What is a tax bracket, and what does it mean for you?
The United States federal income tax utilizes a progressive – or tax bracket – system to determine how much singles or married couples will pay in yearly taxes. Since the implementation of the American Taxpayers Relief Act, the IRS divided the taxpayer population into seven tax brackets, determined by the amount of personal income earned within the space of a year. The more money you make, the higher you rise in the ranks of the seven tax brackets and the more you will pay to the IRS.
The rate of the first tax bracket is 10% for modest wage taxpayers, and the tax brackets increase up to the highest bracket of 39.6% for the highest income taxpayers.

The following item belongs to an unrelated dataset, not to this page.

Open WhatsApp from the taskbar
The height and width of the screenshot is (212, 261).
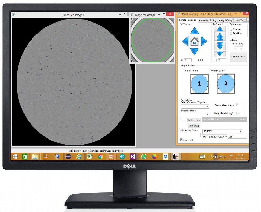click(x=144, y=157)

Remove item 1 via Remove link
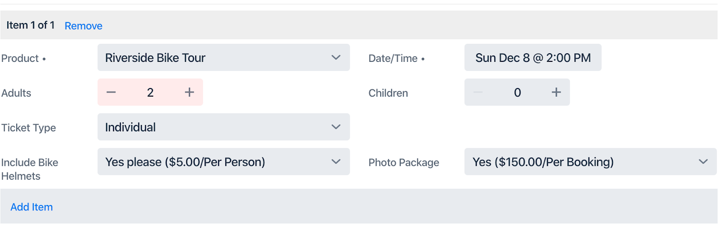point(83,26)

The Ugly Truth About Tax Brackets Becomes More Complicated
However, you will not pay a flat rate for the entire amount you earn in a year. Using the marginal tax rate system, the higher a taxpayer’s income, the more they will pay to the IRS per dollar earned. Within each tax bracket, the tax follows progressively higher levels. That’s why you will pay more tax on the high end of a tax bracket than on the lowest end.
The Math of a Taxpayer
Consider the example of a single person with no dependents and a salary of $50,000 a year. Earning that amount of income will automatically slot that person into the 25% tax bracket. However, that rate will only apply to the last $12,550 of the entire taxable amount. The tax on the remaining $37,450 of this taxpayer’s salary is at a much lower rate of 15% for $28,225 and then 10% for the amount of $9,225. If this taxpayer earns one dollar over $50,000 in a year, the marginal tax rate will increase to 28%.

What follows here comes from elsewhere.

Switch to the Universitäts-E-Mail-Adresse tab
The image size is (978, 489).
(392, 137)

Married couples filing a joint tax return will pay less than the example taxpayer above. However, some couples prefer to file separately.

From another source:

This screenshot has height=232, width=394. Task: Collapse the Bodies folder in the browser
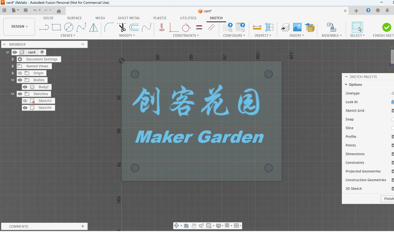pyautogui.click(x=13, y=80)
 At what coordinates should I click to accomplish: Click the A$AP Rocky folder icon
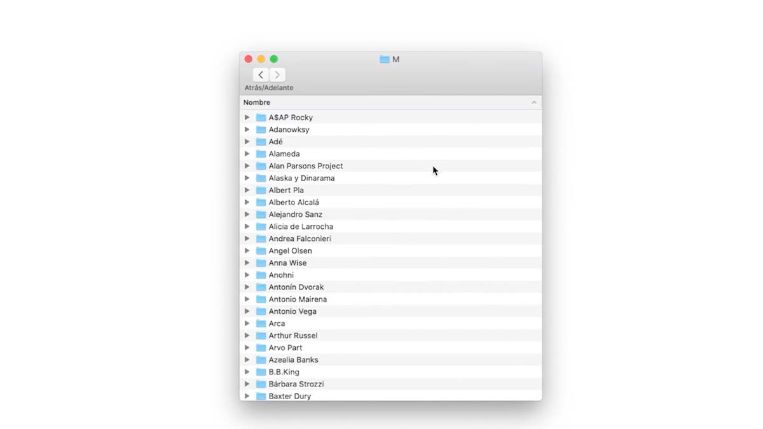(x=261, y=118)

An Uglier Truth – The More You Make the Less You Keep
Thanks to the sneaky marginal tax rate, the more money the taxpayer earns, the more the rate will creep up and the less they will get to keep after paying taxes to the IRS. There is a silver lining to this situation, however.
The Good News
Approved tax deductions work to help taxpayers reduce the increased amount of income tax that accompanies an increase in salary. By subtracting qualified deductions from the amount of gross income, the amount of federal tax paid to the IRS will be lower.
The following tax strategies will decrease your tax payments:
- Yearly amounts paid in interest on mortgages
- Contributing to a retirement plan such as a 401K
- Donating to an IRS-approved charity
- Approved tax credits for energy consumption home improvements
- Children born that tax year
Are You Self-Employed?
The self-employed will need to utilize a different plan than other taxpayers, according to the IRS. This particular group of taxpayers will need to make quarterly payments based on a projection of their earnings. To make sure you pay the correct amount, self-employed taxpayers should hire a certified tax professional to calculate your quarterly tax payments. A qualified tax professional can also minimize the marginal tax rate and save you money on your tax liability.
A Tax Professional Can Help
A certified tax professional is an expert in the current tax laws. Using their extensive knowledge and experience, they will work with the taxpayer to evaluate each situation. Then they formulate a strategic plan to help lower tax payments. Hiring a professional to make sure you pay the correct amount of taxes is very important to avoid any penalties.